WHAT NEEDS TO BE DONE. Everything from the line containing "Task: Expand the Show/Hide Parameter chevron" to the end of the records must be restated word for word, and nothing else.
BEGIN
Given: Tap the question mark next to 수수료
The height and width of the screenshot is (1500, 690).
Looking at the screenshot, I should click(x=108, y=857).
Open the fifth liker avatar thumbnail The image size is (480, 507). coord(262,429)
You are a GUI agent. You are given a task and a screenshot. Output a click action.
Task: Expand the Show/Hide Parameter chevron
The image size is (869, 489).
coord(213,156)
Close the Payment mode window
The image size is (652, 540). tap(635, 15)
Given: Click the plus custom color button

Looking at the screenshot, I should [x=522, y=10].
END
ANSWER TO THIS PROBLEM.
Task: Expand the Show/Hide Parameter chevron
The image size is (869, 489).
coord(213,156)
Close the Payment mode window
The image size is (652, 540). tap(635, 15)
Given: Click the plus custom color button

Looking at the screenshot, I should [x=522, y=10].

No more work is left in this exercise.